監軍鄭裴臉青唇白,咬牙一揮衣袖跟隨而去。

右威衛眾將面面相覷,均看向副總管雲麾將軍燕君鸞,三公主以鼻觀心不動聲色。

議事大廳一時安靜下來。

“獨孤都尉,阿爾丹戰事如何?繳獲軍資何在?”單大總管突然又喝道。

“阿爾丹已在秦都尉帶領下攻佔,繳獲物資隨後運到”獨孤天星摸著鼻子出列回話。

“某會親自檢視,如有不符,小心你的皮肉”單大總管警告道。

“呵呵,這是秦都尉的職司,某只是從旁協理”獨孤天星乾笑回答。

“哼,現在開始軍議”單大總管冷哼一聲,揮手讓其歸位。

“大總管,某還有一事回稟”

“先進行軍議”大總管單思敬嫌棄的回答。

“也沒什麼重要的事情,就是那驅度寐送了降表,秦都尉陪同使者前來海蘭泡,秦都尉請某代為呈情”

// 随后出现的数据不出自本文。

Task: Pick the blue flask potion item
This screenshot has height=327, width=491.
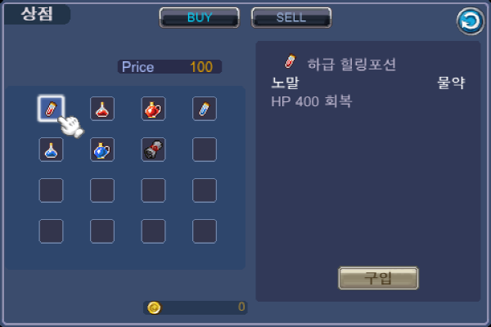Action: coord(51,150)
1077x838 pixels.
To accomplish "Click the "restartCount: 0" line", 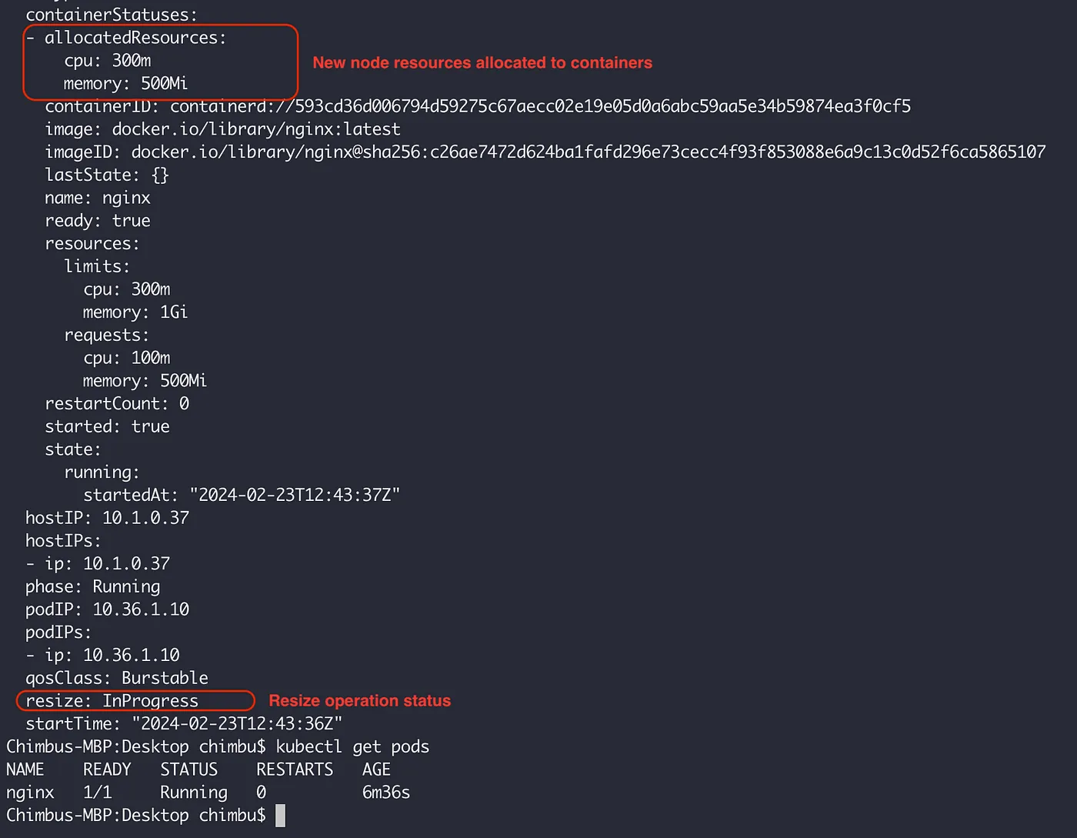I will [117, 404].
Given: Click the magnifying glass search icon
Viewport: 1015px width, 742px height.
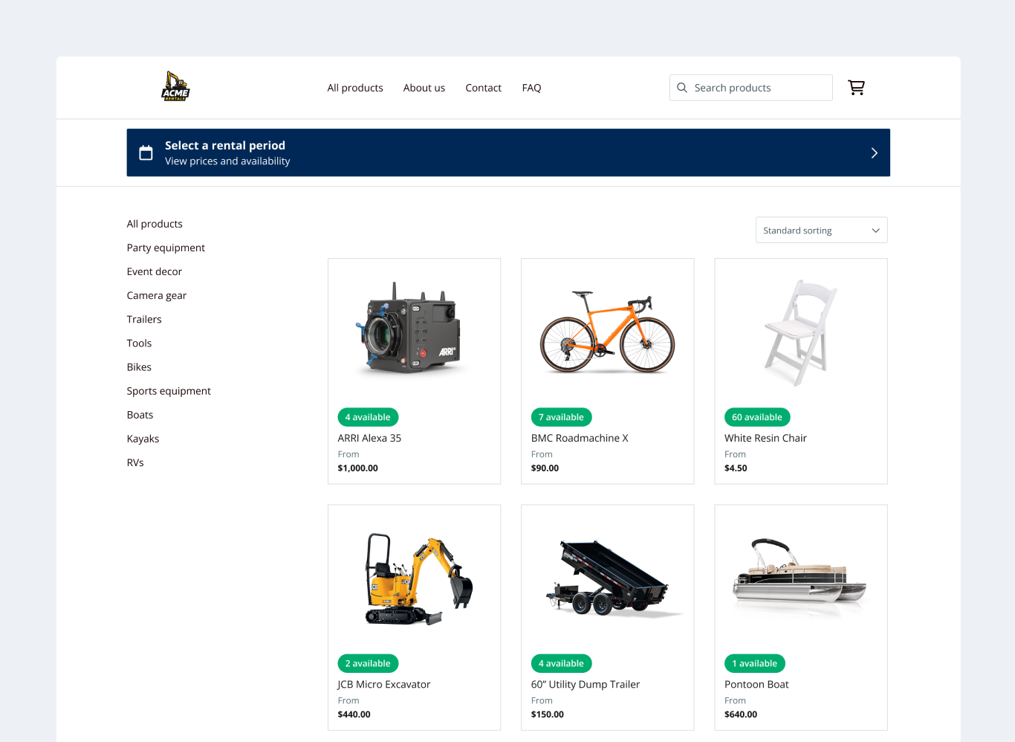Looking at the screenshot, I should 682,88.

“某知曉了。。。。什麼?降表?使者?”單大總管也不淡定了。

議事大廳一片鴉雀無聲,幾個呼吸,又像一粒水滴濺入油鍋,轟的炸開。

“肅靜肅靜”倒底還是錄事參軍杜維老成,連聲拍案喝道,可惜他倒忘了,這大案可是大總管的辦公案。

“獨孤天星,你說清楚,倒底怎麼回事?”單大總管深吸一口氣,也不計較自己的參軍代自己拍案。

“就是那驅度寐王國派了使者要請降啊”獨孤天星不慌不忙的說著。

“可是真的?”盧國公府嫡子程彭激動的走出行列,扯住天星的臂膀問道。

“這還假的了?秦都尉下午肯定就到海蘭泡了,具體的得問秦都尉”獨孤天星一臉嫌棄的撇開程彭都尉的魔掌。

“哈哈,滅國之功啊,居然讓某等碰到了”程彭張狂的大笑。

“不行,這事必須奏報獨孤大都護,奏報朝廷”單大總管也激動的摩拳擦掌。

“小小驅度寐也只得這麼高興?”獨孤天星沒事似的嘀咕著回列。

“好好,今日軍議暫停,諸位請隨某前去迎接秦都尉”

“有必要如此嗎?”獨孤天星看著眾將轉著圈的高興,摩挲無須下巴“老戰,你算是那驅度寐國王的女婿還是連襟來著?你待會也去請降的佇列啊”

可憐的帝國果毅都尉狂戰士戰狂一個趔趄差點摔倒。

“沒說錯啊,他九個老婆中就有那驅度寐國王的妃子和公主”獨孤天星在黑水都督李獻誠和安東守捉裴玄圭平壤軍大使蓋蘇離的側目下無辜說道。